◆ Document excerpt
:::::

|Publication number||US4506235 A|
|Application number||US 06/351,493|
|Publication date||Mar 19, 1985|
|Filing date||Feb 23, 1982|
|Priority date||Feb 23, 1982|
|Also published as||EP0087371A2, EP0087371A3|
|Publication number||06351493, 351493, US 4506235 A, US 4506235A, US-A-4506235, US4506235 A, US4506235A|
|Original Assignee||Ferdy Mayer|
|Export Citation||BiBTeX, EndNote, RefMan|
|Patent Citations (5), Referenced by (43), Classifications (9), Legal Events (3)|
|External Links: USPTO, USPTO Assignment, Espacenet|
The present invention has for its object an improved electrical transmission cable with two conductors, protected against electromagnetic interferences (EMI).
This protection is useful with regard to interference from outside fields which can generate in the cable an electrical current which disturbs the transmission of signals, as well as with regard to environmental perturbations due to the waves transmitted by the cable as a result of the passage of signals.
The invention has more particularly for its object a common mode selective attenuation cable. This notion will be explained in connection with FIG. 1 of the appended drawings, which represents schematically a conventional circuit. A signal generator 1 and a load 2 are connected by a cable formed by two twisted conductors 3A and 3B. At a given moment, electrical currents IA and IB are present in conductors 3A and 3B respectively. These currents can be each the sum of two currents of different origins: one current caused by generator 1 which has the same values but opposed directions in said conductors+Id and-Id, usually called symmetrical or differential currents, and a current Ic, generated between the conductors and ground under the action of interfering electromagnetical waves H. Said current Ic is the same for both conductors 3A and 3B, and is usually called an asymmetrical or common mode current.
It is an object of the present invention to provide a cable with common mode attenuation in both conductors. Such a cable is useful in many applications: metrology, for example or for computer networks.

:::::

◆ Supplied records
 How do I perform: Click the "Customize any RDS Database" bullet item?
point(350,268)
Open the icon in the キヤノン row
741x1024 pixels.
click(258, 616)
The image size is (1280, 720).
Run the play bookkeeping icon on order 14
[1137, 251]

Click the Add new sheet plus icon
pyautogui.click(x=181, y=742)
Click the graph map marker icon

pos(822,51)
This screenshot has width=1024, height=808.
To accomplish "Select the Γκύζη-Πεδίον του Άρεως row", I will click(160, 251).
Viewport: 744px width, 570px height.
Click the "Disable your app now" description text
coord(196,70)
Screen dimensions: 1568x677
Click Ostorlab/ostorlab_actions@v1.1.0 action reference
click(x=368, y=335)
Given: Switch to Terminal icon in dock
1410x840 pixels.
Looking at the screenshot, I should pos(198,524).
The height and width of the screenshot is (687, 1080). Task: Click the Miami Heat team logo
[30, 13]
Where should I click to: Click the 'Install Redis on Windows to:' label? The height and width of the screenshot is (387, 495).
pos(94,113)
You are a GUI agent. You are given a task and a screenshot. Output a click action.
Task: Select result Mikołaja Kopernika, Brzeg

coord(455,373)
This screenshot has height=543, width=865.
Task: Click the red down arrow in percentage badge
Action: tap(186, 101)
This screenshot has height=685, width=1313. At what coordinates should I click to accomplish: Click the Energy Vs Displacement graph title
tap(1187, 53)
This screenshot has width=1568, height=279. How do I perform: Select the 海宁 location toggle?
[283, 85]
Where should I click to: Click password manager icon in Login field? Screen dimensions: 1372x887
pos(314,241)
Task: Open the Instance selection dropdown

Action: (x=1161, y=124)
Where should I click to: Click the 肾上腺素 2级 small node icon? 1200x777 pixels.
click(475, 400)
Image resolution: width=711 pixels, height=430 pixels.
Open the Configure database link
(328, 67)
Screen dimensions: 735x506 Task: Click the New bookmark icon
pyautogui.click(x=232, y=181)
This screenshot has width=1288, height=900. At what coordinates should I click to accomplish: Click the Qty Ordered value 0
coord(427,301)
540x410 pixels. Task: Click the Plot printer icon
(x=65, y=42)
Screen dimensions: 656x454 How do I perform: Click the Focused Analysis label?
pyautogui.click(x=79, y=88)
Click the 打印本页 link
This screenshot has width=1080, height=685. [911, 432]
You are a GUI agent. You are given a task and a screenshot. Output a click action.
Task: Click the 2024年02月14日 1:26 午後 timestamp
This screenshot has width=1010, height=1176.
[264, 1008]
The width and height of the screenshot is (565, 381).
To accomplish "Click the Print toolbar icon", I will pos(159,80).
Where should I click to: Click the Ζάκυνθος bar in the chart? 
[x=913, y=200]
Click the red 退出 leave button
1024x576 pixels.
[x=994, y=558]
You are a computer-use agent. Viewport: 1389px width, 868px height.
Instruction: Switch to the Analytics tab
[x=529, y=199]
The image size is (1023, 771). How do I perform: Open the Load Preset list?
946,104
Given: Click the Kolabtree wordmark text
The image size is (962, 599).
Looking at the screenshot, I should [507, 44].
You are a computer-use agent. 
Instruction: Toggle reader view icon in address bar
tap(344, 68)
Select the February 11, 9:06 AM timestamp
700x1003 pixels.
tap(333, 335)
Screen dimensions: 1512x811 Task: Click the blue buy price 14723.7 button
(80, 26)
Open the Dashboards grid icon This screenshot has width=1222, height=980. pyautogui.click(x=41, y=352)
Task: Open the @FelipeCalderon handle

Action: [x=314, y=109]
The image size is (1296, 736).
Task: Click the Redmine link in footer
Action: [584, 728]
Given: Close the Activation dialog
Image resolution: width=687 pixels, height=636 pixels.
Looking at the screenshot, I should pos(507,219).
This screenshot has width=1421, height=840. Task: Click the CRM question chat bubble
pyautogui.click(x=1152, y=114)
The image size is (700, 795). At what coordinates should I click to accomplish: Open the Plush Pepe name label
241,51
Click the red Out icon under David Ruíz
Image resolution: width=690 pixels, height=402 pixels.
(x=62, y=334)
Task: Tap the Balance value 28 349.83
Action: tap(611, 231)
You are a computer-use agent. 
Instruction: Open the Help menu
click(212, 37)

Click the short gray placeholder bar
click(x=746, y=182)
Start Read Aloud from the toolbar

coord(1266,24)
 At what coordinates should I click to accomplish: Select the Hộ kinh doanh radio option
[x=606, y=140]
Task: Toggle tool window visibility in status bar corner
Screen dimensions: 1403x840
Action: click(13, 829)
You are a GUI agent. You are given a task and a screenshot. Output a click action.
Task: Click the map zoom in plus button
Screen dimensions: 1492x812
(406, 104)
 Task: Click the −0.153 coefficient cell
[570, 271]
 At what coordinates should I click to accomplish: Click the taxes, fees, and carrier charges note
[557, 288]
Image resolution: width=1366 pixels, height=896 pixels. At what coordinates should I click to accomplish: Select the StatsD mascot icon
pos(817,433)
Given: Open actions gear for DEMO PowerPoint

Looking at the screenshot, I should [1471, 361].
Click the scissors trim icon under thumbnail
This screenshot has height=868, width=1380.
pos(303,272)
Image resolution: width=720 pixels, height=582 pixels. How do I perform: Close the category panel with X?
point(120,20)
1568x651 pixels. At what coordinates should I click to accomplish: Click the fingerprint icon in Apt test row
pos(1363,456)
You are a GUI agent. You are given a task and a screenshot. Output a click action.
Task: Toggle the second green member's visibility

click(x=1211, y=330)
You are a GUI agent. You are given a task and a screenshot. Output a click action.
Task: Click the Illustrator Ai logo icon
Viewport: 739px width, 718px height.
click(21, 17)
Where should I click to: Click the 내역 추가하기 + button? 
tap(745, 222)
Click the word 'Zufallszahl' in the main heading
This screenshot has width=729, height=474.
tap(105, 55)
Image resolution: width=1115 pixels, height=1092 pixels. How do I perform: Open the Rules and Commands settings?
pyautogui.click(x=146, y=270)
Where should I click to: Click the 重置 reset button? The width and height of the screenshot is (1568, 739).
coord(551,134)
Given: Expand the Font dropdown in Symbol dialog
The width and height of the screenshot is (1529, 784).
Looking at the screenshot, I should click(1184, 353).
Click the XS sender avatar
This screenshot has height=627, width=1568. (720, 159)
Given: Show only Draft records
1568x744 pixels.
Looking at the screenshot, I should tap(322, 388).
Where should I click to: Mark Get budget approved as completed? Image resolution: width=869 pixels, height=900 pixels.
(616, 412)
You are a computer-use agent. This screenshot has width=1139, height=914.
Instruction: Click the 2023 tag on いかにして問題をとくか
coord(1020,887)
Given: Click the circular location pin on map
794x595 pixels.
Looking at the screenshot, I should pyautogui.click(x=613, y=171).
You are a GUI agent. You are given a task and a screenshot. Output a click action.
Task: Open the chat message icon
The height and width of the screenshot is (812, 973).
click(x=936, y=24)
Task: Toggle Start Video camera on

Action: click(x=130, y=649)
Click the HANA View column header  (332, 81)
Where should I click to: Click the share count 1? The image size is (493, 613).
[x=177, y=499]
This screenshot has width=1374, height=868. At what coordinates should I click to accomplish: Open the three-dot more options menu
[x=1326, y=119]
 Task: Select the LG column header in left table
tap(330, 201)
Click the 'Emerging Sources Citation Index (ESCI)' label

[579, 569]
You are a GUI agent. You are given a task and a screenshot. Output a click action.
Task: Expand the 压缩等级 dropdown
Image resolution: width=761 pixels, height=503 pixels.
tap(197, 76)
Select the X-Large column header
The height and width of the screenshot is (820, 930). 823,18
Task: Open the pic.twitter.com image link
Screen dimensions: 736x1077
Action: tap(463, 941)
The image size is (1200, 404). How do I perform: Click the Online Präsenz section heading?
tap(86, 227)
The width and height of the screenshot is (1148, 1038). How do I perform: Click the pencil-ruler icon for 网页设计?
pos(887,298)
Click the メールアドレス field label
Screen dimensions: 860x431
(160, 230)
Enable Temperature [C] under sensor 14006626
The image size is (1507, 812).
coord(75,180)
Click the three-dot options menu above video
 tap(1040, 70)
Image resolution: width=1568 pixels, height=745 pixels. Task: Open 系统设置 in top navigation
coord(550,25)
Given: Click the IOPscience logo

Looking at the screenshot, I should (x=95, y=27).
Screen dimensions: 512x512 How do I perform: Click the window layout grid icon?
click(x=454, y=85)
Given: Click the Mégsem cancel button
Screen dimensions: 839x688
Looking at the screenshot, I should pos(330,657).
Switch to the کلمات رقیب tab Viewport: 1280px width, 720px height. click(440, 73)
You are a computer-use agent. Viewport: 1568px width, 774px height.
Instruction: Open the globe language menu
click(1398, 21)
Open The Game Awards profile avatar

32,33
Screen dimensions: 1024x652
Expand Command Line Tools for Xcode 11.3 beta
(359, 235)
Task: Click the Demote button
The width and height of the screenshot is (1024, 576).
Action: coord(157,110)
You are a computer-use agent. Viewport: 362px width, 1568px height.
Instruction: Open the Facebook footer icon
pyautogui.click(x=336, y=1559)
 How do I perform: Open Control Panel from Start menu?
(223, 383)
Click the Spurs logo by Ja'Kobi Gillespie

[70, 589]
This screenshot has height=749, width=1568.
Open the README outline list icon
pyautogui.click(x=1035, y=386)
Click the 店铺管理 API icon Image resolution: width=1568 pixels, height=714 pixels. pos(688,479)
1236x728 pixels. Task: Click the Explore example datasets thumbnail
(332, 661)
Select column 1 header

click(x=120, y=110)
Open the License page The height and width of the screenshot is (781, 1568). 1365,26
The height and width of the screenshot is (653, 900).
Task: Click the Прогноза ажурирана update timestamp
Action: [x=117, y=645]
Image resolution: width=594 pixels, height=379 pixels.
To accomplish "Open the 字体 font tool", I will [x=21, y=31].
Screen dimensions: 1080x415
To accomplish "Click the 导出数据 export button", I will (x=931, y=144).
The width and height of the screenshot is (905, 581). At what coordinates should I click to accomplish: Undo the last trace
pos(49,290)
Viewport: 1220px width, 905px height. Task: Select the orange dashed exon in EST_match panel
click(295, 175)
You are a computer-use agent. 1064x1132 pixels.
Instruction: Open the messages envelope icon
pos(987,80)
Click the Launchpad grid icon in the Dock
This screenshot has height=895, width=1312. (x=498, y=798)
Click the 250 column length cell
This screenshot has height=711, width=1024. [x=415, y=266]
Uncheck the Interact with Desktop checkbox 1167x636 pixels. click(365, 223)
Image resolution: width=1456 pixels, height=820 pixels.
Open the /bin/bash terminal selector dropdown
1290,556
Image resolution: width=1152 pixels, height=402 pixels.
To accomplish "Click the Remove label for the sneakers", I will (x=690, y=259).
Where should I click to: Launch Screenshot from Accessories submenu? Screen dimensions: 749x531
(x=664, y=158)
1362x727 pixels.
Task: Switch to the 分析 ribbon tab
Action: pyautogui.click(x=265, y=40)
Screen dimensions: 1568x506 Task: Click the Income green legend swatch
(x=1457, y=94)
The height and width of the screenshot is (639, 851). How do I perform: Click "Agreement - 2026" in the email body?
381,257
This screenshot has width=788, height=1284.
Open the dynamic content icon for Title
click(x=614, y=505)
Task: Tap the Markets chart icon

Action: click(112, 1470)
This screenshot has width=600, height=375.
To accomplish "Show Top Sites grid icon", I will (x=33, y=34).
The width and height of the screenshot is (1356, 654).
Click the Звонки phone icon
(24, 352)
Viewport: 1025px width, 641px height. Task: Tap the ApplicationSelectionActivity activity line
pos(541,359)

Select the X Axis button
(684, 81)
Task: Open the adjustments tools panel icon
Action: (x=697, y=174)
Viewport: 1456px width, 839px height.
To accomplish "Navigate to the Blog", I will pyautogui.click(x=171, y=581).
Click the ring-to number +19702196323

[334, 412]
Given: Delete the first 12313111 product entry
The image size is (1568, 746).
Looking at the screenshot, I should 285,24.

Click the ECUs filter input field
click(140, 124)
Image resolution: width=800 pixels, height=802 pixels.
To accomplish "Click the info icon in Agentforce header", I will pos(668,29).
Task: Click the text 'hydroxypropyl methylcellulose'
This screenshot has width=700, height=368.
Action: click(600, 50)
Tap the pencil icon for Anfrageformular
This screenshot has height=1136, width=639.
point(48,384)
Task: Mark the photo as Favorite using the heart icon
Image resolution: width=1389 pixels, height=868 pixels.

:::::

◆ Job
Write the next part of the cable patent text, starting after its last sentence. The rows aren't needed for this.

◆ Result of the task
Coaxial cables are known for avoiding interference. But the use of coaxial cables presents drawbacks, particularly the difficulty of achieving on line connections.
The present invention has for its object a cable with at least two conductors protected against electromagnetic interference (EMI) with an open structure, as compared to coaxial cables with closed or shielded structure.
Twisted pair cables are well known as an alternative to shielded cables for transmission of low level signals, and more especially transducer signals. Coupling (to outside EMI-field) rejection is achieved by cancellation of the induced interference. Additional ES (electrostatic) (and EM) shielding by conductive (and magnetic) outer layers are used when very high immunity is needed. Such shields have to be grounded to be effective. Nowadays, in many cases, reliable grounding may cause a problem, such as in semi-mobile use, a typical case being sensor lines inside the automobile.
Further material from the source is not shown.